Sounds farfetched? Hardly. Consider the bombshell report from 2022 that revealed the Southern Baptist Convention had covered up hundreds of their pastors being accused or found guilty of molesting children. In each of these congregations, powerful men—Christian men—had cudgeled the victims and their families into silence and submission, sometimes with threats of excommunication, sometimes by using Jesus’ command to forgive one’s enemies to guilt them into not pressing charges. But one need not think of this most recent scandal; ask any group of women from any congregation and chances are at least one of them has at least one story tucked away where they were told to shut their mouths, look away, and keep quiet when some man was found doing something they shouldn’t.

Women Talking, then, wonders what might happen if the women of this Mennonite community called the men’s bluff and seriously considered leaving. After an initial vote results in a tie between those who want to stay and fight and those who want to leave, eleven of the women are elected as representatives to meet, debate, and ultimately decide their collective fate. Most of the film is comprised of these deliberations where they weigh the pros and cons of staying or leaving. Some of the arguments are practical: how are they supposed to survive outside the colony if—being forbidden to receive any education—none of them can read or write? Having never left the borders of the colony, many of them literally can’t imagine the outside world. Are there mountains out there? Rivers? Other groups of people who might help or hurt them? And what of their prepubescent sons? Should they be brought along or have they already been poisoned by their fathers’ misogyny so that one day they might pose a similar threat?

But what truly makes Women Talking special are the moments when the film turns towards the theological. As stated, the film is based on a true story, but it’s also an adaptation of a novel by Miriam Toews, a now excommunicated Mennonite who grew up in a community not dissimilar to the one in the film. As such—despite its director Sarah Polley being an atheist—it never once questions the existence or providence of God. The result is a film of devout Christians navigating an impossible situation with their faith, not in spite of it. For example, one of the women named Salome (Claire Fox) reveals that if she stays in the colony she wouldn’t be able to stop herself from killing the man who raped her four-year-old daughter. Would it be more “Christian” for her to refuse forgiveness and leave the colony if it meant saving the rapist’s life? Is forgiveness even forgiveness if the offending party remains unrepentant? Could one even call their community “Christian” if the women remained and allowed their men to continue raping with impunity? What if, instead, as one of the women named Ona (Rooney Mara) suggests, by leaving they might forge “a new religion, extrapolated from the old but focused on love.” 

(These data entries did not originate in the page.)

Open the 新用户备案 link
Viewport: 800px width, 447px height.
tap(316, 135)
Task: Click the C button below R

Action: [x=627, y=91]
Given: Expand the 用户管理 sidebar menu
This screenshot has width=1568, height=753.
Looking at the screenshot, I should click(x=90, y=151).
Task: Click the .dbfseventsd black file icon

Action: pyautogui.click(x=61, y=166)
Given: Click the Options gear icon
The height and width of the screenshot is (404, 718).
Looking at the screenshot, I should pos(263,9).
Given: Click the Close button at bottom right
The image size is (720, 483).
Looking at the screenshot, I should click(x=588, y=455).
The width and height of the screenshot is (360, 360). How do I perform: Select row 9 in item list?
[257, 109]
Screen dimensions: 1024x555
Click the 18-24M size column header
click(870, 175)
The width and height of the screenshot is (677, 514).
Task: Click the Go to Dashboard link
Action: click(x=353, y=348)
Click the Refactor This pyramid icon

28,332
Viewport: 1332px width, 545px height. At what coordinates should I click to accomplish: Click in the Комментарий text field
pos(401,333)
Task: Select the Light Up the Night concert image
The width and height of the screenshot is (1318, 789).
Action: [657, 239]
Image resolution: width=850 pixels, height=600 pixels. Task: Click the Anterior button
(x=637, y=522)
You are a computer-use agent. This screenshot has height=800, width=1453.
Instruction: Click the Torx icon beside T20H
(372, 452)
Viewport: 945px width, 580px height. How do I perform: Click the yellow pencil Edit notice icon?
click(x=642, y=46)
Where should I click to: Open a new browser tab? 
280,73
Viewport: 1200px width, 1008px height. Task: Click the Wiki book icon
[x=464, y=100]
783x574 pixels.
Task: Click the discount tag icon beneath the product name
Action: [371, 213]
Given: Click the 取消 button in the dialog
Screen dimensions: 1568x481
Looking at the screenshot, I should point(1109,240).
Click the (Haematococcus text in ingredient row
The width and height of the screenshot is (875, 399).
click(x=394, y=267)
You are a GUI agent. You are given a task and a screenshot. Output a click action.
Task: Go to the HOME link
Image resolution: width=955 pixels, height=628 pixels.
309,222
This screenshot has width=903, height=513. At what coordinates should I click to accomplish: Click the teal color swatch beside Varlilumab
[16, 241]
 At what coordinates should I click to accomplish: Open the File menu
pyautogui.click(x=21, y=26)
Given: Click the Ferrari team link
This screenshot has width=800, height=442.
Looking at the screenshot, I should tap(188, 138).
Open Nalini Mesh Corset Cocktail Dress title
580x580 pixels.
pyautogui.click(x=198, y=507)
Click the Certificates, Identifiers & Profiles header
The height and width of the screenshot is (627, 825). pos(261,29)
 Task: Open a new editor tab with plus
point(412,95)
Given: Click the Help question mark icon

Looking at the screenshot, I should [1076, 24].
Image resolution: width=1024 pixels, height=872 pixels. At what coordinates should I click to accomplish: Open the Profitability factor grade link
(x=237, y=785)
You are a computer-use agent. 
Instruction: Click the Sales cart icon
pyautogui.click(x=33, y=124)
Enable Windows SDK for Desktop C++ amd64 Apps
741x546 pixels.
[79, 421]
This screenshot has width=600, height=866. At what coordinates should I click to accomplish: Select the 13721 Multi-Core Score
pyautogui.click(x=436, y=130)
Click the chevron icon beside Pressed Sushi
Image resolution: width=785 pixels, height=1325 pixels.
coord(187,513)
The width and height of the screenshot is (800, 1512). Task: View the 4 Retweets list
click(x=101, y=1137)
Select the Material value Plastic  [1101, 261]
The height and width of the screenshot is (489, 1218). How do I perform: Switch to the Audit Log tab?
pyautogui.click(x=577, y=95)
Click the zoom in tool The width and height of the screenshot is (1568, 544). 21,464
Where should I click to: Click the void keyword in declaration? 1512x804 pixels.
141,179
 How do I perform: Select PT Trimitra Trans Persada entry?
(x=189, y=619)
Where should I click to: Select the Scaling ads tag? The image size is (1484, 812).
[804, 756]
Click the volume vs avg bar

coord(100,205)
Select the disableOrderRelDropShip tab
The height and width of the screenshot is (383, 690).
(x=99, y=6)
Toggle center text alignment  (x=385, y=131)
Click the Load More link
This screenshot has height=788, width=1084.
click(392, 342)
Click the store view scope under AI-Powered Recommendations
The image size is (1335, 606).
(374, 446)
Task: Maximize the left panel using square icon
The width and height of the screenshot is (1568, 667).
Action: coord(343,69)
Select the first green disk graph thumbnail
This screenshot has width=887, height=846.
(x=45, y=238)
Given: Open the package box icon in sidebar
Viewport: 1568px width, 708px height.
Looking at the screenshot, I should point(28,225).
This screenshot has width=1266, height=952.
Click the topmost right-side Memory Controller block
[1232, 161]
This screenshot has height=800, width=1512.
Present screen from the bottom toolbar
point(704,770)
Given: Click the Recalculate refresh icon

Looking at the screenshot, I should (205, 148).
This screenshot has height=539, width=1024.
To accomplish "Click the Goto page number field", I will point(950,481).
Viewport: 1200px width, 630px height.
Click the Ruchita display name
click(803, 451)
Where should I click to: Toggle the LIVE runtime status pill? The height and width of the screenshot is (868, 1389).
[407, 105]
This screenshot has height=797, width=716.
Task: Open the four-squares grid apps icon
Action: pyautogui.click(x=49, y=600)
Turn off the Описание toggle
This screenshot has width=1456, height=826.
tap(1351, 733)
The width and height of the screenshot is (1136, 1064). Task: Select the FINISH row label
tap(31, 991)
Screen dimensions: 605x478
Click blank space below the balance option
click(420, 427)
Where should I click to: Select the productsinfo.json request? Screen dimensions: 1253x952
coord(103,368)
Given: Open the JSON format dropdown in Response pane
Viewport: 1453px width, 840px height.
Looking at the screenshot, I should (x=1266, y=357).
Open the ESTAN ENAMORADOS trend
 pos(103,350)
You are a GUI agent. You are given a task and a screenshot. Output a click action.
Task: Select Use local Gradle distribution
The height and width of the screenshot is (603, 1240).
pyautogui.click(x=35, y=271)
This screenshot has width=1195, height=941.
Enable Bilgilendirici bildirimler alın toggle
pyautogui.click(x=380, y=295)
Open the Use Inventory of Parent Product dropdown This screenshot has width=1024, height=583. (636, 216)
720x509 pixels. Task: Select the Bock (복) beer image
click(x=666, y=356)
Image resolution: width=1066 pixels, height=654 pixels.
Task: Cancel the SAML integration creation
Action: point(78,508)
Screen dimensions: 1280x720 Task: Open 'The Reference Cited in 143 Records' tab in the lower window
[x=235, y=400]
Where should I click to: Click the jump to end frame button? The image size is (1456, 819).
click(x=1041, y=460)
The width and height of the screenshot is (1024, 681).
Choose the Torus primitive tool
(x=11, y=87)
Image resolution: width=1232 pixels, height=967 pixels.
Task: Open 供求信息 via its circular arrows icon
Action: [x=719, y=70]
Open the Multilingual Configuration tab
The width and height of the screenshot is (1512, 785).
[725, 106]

Entire books could (and should!) be written on the theology of Women Talking, but what makes it a truly great “Christian film” is how it gives Christians the language and a model for how to address such scandals within their ranks. Early in the film, the narrator reveals that sex and the discussion of women’s bodies was so taboo among the community that the rape victims literally didn’t have the language to describe what happened to them. It was their confrontation with an unknown—indeed, an unknowable—cruelty that made their situation so existentially and spiritually horrific. But no more. These terrors have been named. They have been confronted. And in God’s name, may they never force victims into silence ever again.